ALMOST everybody is into the planting and growing venture. Pre-lockdown, some of us might have been doing small gardens, either in front or at the back of our yards, even on small spaces around us.
We were wondering why so many people were into gardening and by chance, someone offered a twig, (they call that a plant cutting by instinct), we accepted and brought it home. The twig landed on a mug of water but was forgotten and stayed there until roots appeared. Somebody else said it had to be transferred on the ground.
During the first few months of the pandemic lockdowns, many of us literally dug our forefingers into the topsoil without even aiming to harvest and enjoy the fruits, again literally, of our labor. We were just whiling away our time.
“Ano ang pinagkakaabalahan?” (What is our preoccupation?) was quite an annoying phrase then. Why? We were not at all that busy with something worth our salt. Uhuh! That conceited feeling that gardening is not our cup of tea. Not worth our salt. While we had other things in mind, like “lilipas din Ito at di magtatagal ay babalik na sa trabaho,” (this will soon pass, and before we know it, we’re back to work), our attitude was “pansamantala lang ang pagtatanim,” (planting is temporary).
We were not very mindful of the soil on which our plant would be planted. We just put dirt on an empty milk can, plucked the rooting twig from its mug of water, and covered it with the soil we took outside. We might even be expecting it to say, “Thanks for feeding me,” but heard nothing.
Watering the plants became so mechanical, like the leaves were wilted one day and we sprayed water on the leaves and the next thing before we even looked again was that the dying plant was alive again. Much later we would affirm that indeed, our plant needed not only soil but water too.
While watering can be mechanical, even as scientific as to how much to give our plants or how often we should get the pots wet, we notice that some plants are more robust than others, even if these have been planted on a similar pot, sharing the same potting materials like compost, garden soil, vermicast, carbonized rice hull and whatever our neighbor has been using.

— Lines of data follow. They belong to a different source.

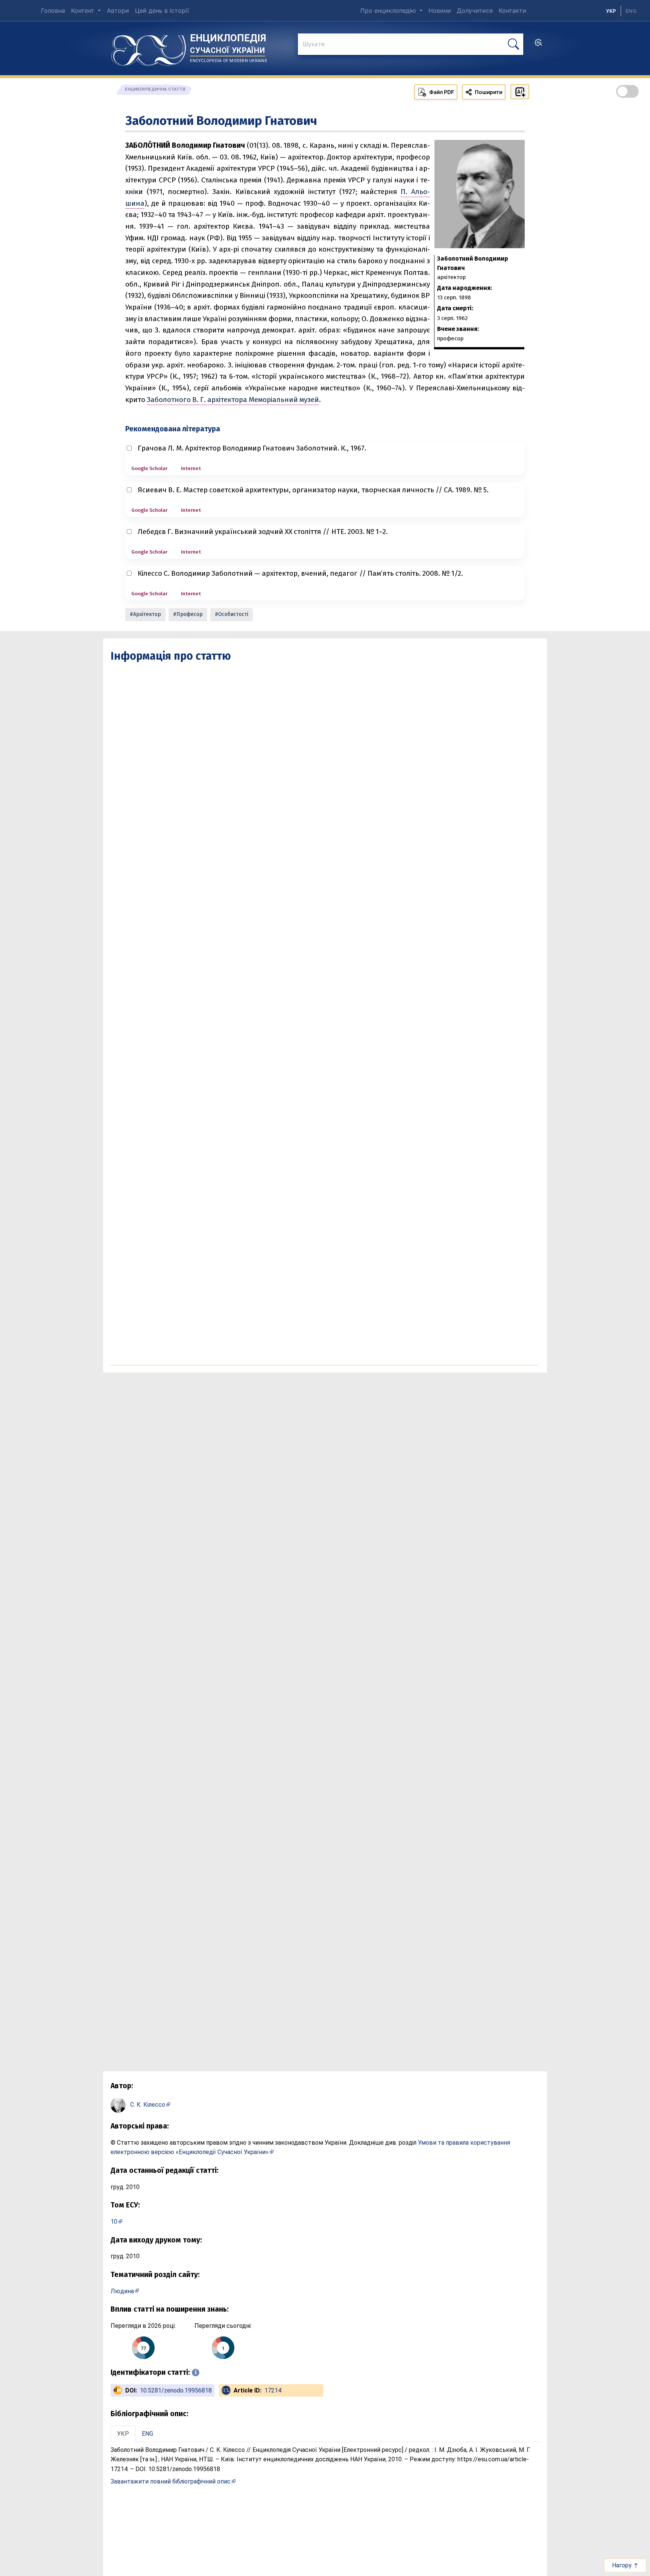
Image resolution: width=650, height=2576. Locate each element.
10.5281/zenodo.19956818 (176, 2390)
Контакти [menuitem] (512, 10)
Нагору (622, 2565)
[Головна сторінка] (148, 48)
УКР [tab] (123, 2433)
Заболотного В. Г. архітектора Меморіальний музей (233, 399)
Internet (191, 468)
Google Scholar (149, 468)
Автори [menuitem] (118, 10)
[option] (631, 11)
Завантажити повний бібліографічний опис (171, 2481)
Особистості (233, 614)
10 (114, 2221)
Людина (122, 2291)
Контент (83, 10)
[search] (538, 45)
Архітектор (147, 614)
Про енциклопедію (389, 10)
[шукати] (513, 44)
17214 (272, 2390)
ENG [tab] (147, 2433)
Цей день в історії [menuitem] (162, 10)
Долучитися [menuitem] (475, 10)
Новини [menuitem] (439, 10)
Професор (189, 614)
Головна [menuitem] (53, 10)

By accident, we saw our neighbor shoveling something from the dumping area and was mixing it with other materials in sacks. We noticed too that a similar twig that our neighbor stuck on a pot was much much more robust than ours. That’s how we learned about building the soil that would be hosting plants.
Going back to our own yard, we keep wondering why there are those that seem to be lazy or are even sleepy, paler than others, noticeably tall and thin, and not bearing any flowers. These appear to be seeking sunshine as these tend to lean on one side. Realizing that plants need sunshine, we rearrange our garden.
Our experience at growing plants tells us about the things that matter most to our garden.
Seeds, soil, water, and sun. These are the most basic needs that make up for a successful garden.
Before we knew it, we were plunging our whole being into the growing business of growing.
Growing we did and as our plants were growing, we were also growing with them.
Not very soon did we realize that it is in growing our own food that truly buoys us up at the height of the lockdowns that seemed to get us nowhere for some time.
So many are now into gardening. So many are into growing their own safe food. A lot more are now mindful of what to plant. If for some the hobby of planting is for the eyes to appreciate, a lot more have realized that it is more rewarding to plant for survival.
Prices of prime commodities have soared to an unexpected height that even the salaried government working class has felt the crisis.
The phrase, “Umuwi ka na lang at magtanim Ng kamote,” (better go home to plant camote), is no longer a mockery. Camote, or sweet potato, has been a staple for many people in the past and during the lockdowns, it has saved a lot of families from hunger. It is well adapted to any kind of weather and climate. It grows easily, rooting in three days’ time and in a week may give luscious tops that may be harvested every other day.
A cutting can reproduce several times more and in no time a patch yields sweet potatoes.
Food on the table is the ultimate goal. How fast our gardens can yield safe food to sustain us through the difficult times of this pandemic depends on how we manage our gardens. Again, we have to be mindful of what seeds to grow, what soil to use, how often and how much we water our plants, and how to access optimum sunshine.
Whew! It will never be as exciting as it is now! Go ahead, plant and grow!